Which of the following is an irreducible factor of $x^{12}-1$ over $\mathbb Q$?

Question

Which of the following is an irreducible factor of $x^{12}-1$ over $\mathbb Q$?

1. $x^8+x^4+1$
2. $x^4+1$
3. $x^4-x^2+1$
4. $x^5-x^4+x^3-x^2+x-1$

Is the answer $(1)$ correct? I am not sure which one is.

Answer 1

Hint: $$x^{12}-1 = (x^6-1)(x^6+1) = (x^3-1)(x^3+1)(x^6+1)=\cdots$$ Can you continue factorizing? (answer: yes; you can factorize $(x^6+1)$ using complex numbers... but the factors maybe $\not\in\Bbb Q[x]$)

Answer 2

By repeatedly using the simple factorizations: $$x^{2n}-1=(x^n+1)(x^n-1)$$ and $$x^{3n}-1=(x^{2n}+x^n+1)(x^n-1)$$ and $$x^{3n}+1=(x^{2n}-x^n+1)(x^n+1)$$ We get: $$x^{12}-1=(x^4-x^2+1)(x^2+1)(x^2-x+1)(x+1)(x^2+x+1)(x-1)$$ Ruling out every choice except for number 3: $$x^4-x^2+1$$ Call this $p(x)$. There are many ways to show that $p(x)$ is irreducible. For example, we can note that it has no real roots, and hence it must be a product of two 2nd degree polynomials, if it is not irreducible. But $p(2)=p(-2)=13$ and $p(3)=p(-3)$ and $p(4)=p(-4)=241$, so it is a prime number for at least 6 different integer values of $x$. However, a product of two second degree polynomials with integer coefficients can only be prime for $4$ integer values of $x$, since one of the factors must be either $1$ or $-1$ for $p(x)$ to be prime.

Answer 3

Warning: Probably too advanced for this question, but if you want to jump ahead.

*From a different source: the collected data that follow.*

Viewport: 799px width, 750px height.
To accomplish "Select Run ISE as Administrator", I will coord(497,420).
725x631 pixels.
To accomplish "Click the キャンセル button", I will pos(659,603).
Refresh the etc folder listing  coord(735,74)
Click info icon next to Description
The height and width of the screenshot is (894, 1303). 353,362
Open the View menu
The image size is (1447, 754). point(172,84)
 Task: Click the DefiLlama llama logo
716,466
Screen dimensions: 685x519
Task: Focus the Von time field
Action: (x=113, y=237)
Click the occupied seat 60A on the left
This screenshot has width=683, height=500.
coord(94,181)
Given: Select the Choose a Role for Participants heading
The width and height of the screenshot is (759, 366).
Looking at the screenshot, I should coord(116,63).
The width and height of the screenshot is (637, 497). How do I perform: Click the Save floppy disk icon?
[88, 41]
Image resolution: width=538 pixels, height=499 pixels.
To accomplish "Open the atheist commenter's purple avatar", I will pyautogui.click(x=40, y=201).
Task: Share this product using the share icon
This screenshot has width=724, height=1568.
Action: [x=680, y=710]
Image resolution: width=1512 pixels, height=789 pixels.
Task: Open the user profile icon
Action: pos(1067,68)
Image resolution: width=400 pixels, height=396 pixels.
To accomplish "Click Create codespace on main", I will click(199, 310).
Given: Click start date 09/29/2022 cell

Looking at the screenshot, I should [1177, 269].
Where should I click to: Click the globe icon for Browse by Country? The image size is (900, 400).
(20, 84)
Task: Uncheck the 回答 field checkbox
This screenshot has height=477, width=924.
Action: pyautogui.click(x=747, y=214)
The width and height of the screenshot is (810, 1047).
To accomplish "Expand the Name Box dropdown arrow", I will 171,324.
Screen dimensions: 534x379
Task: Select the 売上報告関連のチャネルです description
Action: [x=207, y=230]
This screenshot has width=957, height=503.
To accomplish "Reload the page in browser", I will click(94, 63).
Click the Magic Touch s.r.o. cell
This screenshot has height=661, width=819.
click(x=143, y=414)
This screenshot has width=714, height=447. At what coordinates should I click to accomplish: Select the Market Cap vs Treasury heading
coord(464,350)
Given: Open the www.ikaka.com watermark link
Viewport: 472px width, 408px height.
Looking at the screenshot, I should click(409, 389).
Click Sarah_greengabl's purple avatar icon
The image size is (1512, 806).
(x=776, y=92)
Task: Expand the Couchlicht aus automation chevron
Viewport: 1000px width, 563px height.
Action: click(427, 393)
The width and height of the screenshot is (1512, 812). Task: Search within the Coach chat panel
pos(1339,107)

If you know the cyclotomic polynomials, this factors into irreducibles as:

$$x^{12}-1=\Phi_1(x)\Phi_2(x)\Phi_3(x)\Phi_4(x)\Phi_6(x)\Phi_{12}(x)$$

Where $\Phi_d(x)$ is the polynomial having the primitive $d$th roots of unity as roots (the $d$th cyclotomic polynomial.)

This is because $x^{12}-1$ has every primitive $d$th root of unity as a root, for $d=1,2$.

So $$\begin{align} \Phi_1(x)&=x-1\\ \Phi_2(x)&=\frac{x^2-1}{\Phi_1(x)}=x+1\\ \Phi_3(x)&=\frac{x^3-1}{\Phi_1(x)} = x^2+x+1\\ \Phi_4(x)&=\frac{x^4-1}{\Phi_2(x)\Phi_1(x)} = x^2+1\\ \Phi_6(x)&=\frac{x^6-1}{\Phi_3(x)\Phi_2(x)\Phi_1(x)} = x^2-x+1\\ \Phi_{12}(x)&=\frac{x^{12}-1}{\Phi_6(x)\Phi_4(x)\Phi_3(x)\Phi_2(x)\Phi_1(x)} = x^4-x^2+1 \end{align}$$

Proving that Cyclotomic polynomials are irreducible is famously non-trivial.